Un día, cuando desperté cerca del mediodía del último sábado de aquel verano, comprendí, como una absurda certeza que me llegó en forma de golpe desde la boca del estómago apenas abrí los ojos, que todo se había acabado. En ese momento no supe la diferencia entre estupidez y estupor. Hiperventilé hasta experimentar que el suelo bajo mis pies se movía. En rigor, hacía dos horas que otras veces ya andábamos en algún lugar de Monteverde. Ella nunca tardaba tanto. Tampoco habíamos reñido. Ni desperdiciaba el tiempo que pasábamos juntos, por más aburridos que estuviéramos. Mientras miraba el techo, cargado de pensamientos sombríos, pero esperando que sucediera un milagro, el milagro que podría devolverme a Mónica, una imperiosa extrañeza me invadió al darme cuenta del lamentable estado en que se encontraban mi habitación y mis cosas. Además, llevaba semanas enteras en que casi no veía a mis padres, que no veía a la tía Josefí prepararme café por las mañanas como solía hacerlo antes, porque desde lo de Mónica casi no paraba en casa. Cuando al fin le pregunté a la tía Josefí por ella, disimulando mi desconcierto frente al muro sin brillo del comedor como alguien que ha sido pillado de pronto por una falta, me dijo que toda la mañana se había pasado regando las plantas del jardín y la calle y que en ningún momento vio que llegara. “Tal vez está enferma”, me animó, pasándome la mitad de un marquesote junto con el café humeante. Toda la tarde restante, inmensa y gris como nunca había sentido tarde alguna, fue cosa de llevarme mal conmigo mismo, mi condición, mi circunstancia y con el hecho inédito de negarme a mí mismo en esa primera pérdida, que no sabía cómo enfrentarla. “Ella no llegó”, me repetía en silencio, asombrado, incrédulo, una y otra vez como un estúpido, de cara a la ventana que daba al jardín. Y seguí haciéndolo todo el día, tirado en la cama de mi habitación, sin atreverme a buscarla en su mundo de realidades perfectas, mientras me hundía cada vez más en un estado de ansiedad expectante: el milagro que esperaba que me devolviera a Mónica, que me devolviera lo mejor que me había pasado aquel verano del sesenta y nueve, jamás ocurriría.

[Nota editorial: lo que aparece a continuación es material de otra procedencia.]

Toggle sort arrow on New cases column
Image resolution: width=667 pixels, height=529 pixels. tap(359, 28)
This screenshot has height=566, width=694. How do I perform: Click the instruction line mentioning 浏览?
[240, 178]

Supe tiempo después, por una de sus amigas más cercanas de secundaria, que ella estaba en España haciendo un propedéutico para una de esas carreras del servicio exterior, bajo la férrea supervisión de sus hermanos mayores que, ni tan mocosos ni tan lejanos, habían adoptado la nacionalidad española para convertirse, con el tiempo, en notables magistrados.

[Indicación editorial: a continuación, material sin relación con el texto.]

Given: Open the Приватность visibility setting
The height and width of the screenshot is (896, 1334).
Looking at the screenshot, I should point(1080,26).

Tres o cuatro meses más tarde, con los recuerdos de aquel verano siguiéndome todavía a todas partes, me fui del pueblo para continuar mis estudios de preparatoria en el Distrito Federal. Vivir lejos de casa y en una pensión familiar de medio pelo no era tan malo, después de todo, si significaba que no siguieran viéndome, por las calles del pueblo, como el juguete rústico y frívolo que había olvidado Mónica en Monteverde.